ABOUT THIS TASK:
All that is wanted is the exact lines from the one with "Viewport: 1175px width, 549px height." through the last line of the entries, with both ends kept and every picture left out.

═══ TASK DATA

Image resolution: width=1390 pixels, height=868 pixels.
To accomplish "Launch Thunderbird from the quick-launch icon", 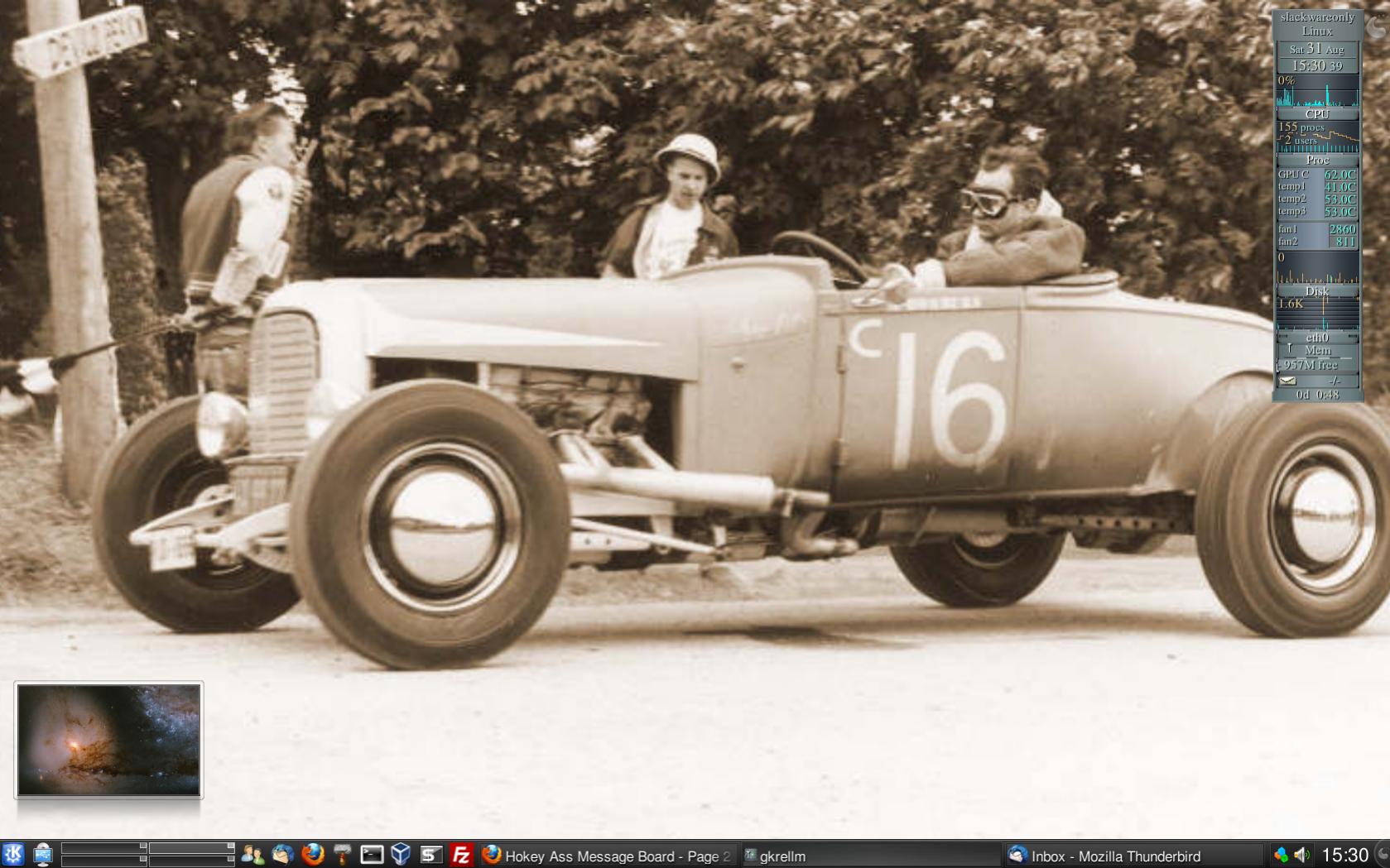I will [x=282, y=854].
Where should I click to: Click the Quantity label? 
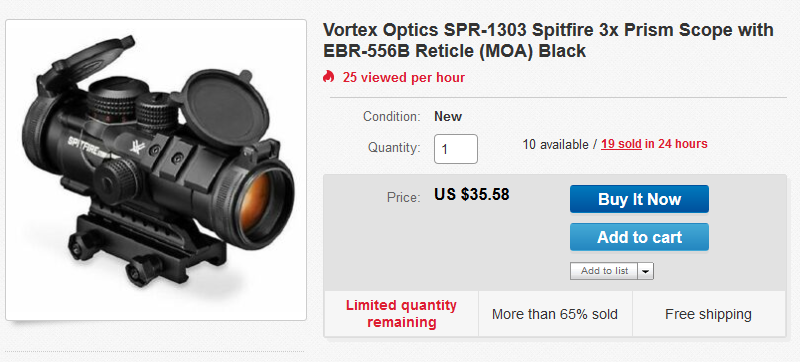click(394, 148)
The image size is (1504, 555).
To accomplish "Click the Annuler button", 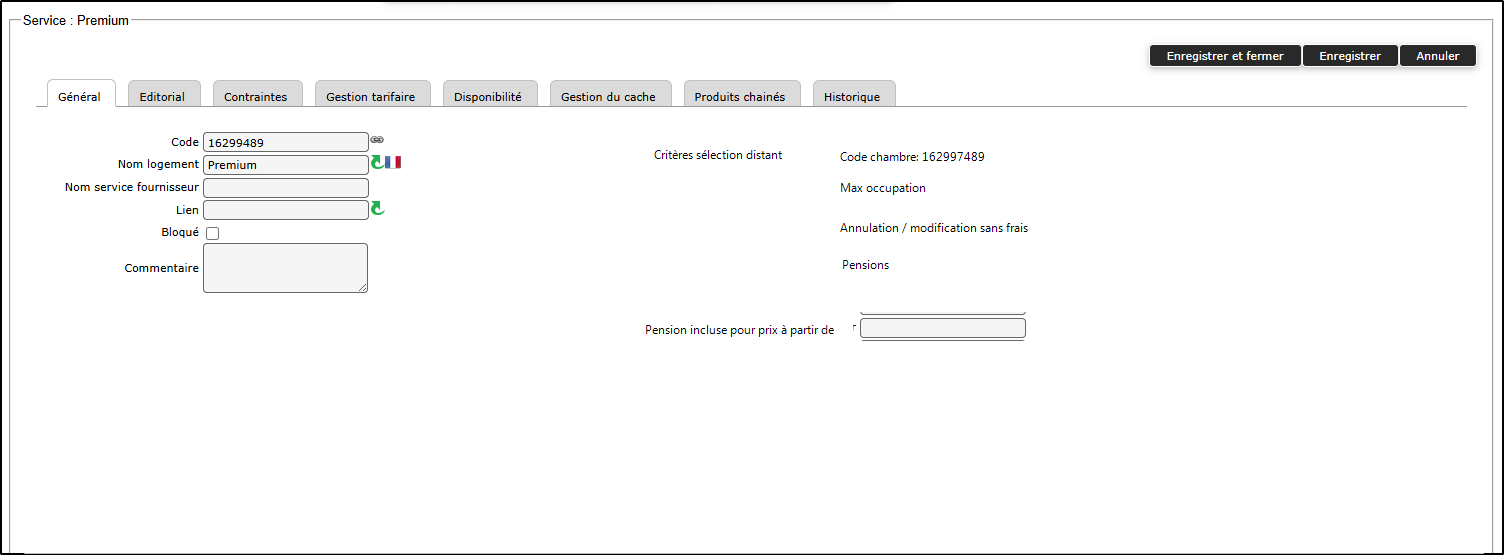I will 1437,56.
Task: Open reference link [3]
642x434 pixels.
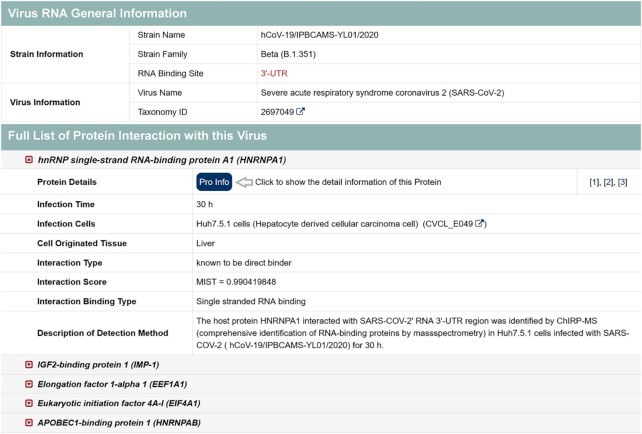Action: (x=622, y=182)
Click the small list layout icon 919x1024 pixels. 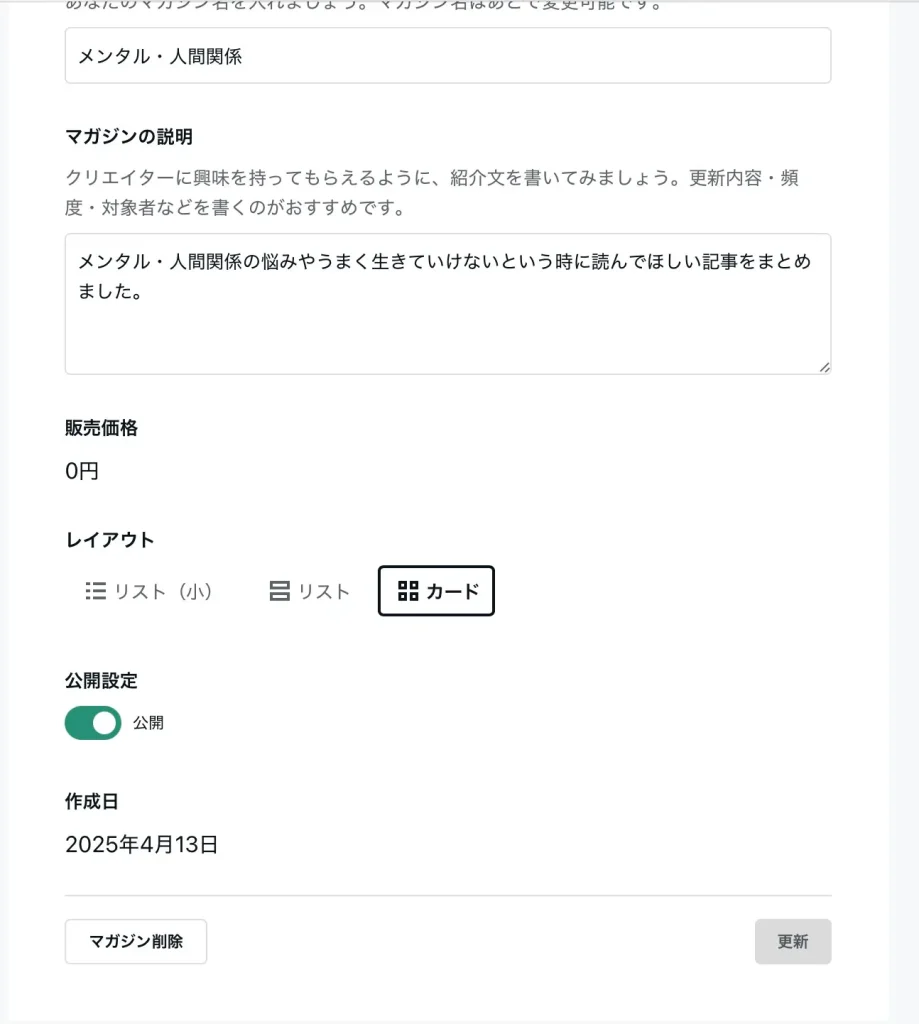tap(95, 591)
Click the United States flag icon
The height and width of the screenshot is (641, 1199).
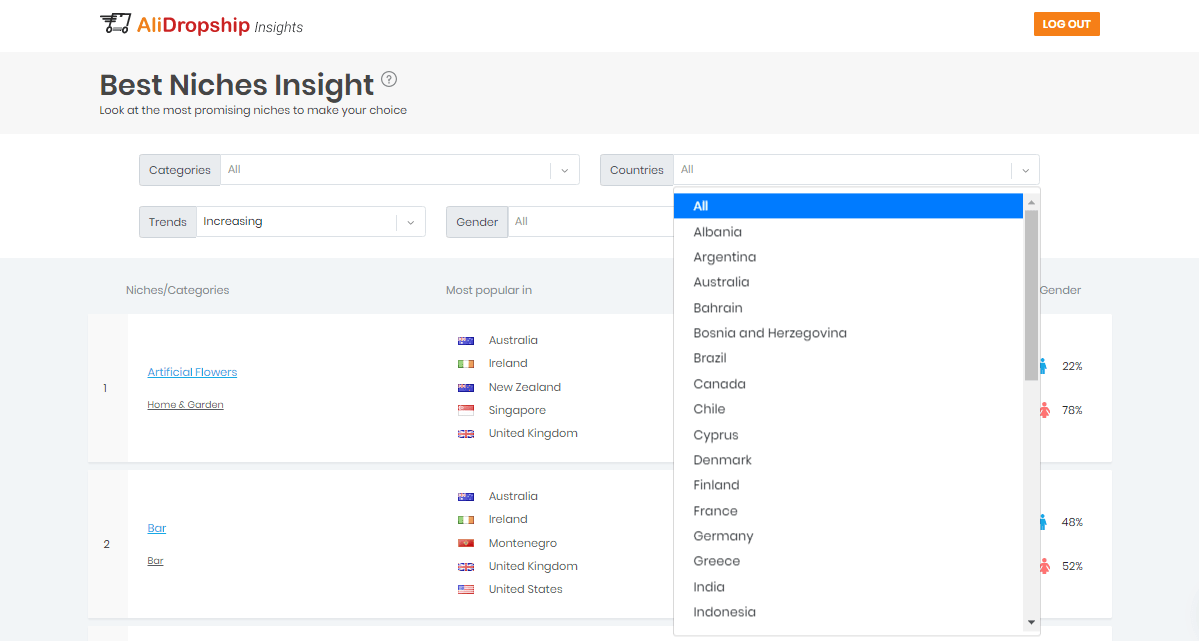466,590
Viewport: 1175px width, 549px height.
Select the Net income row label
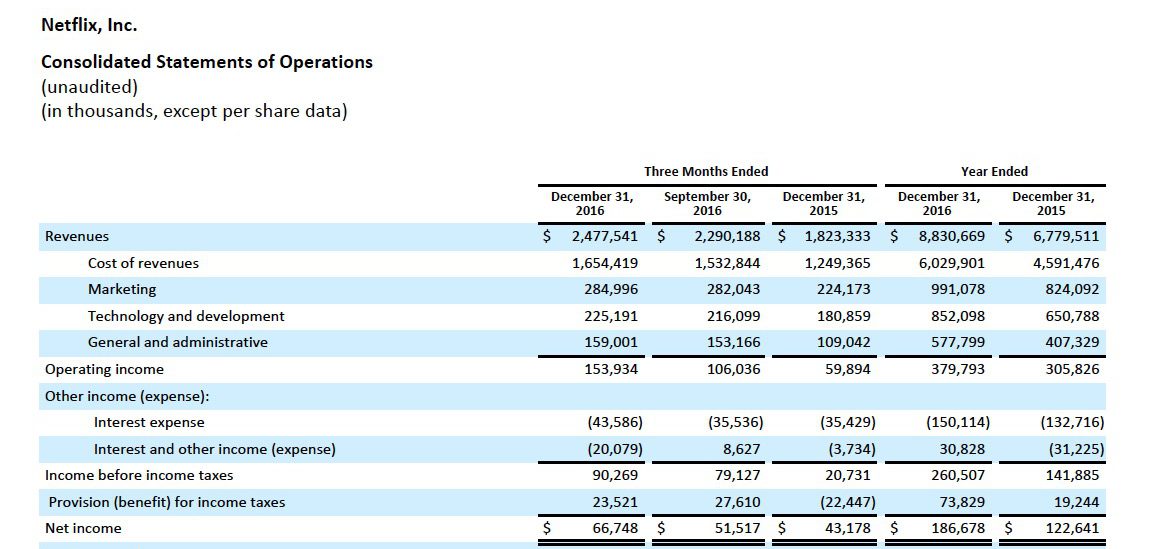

══════

SOLUTION TO THE EXERCISE:
Viewport: 1175px width, 549px height.
Select the Net income row label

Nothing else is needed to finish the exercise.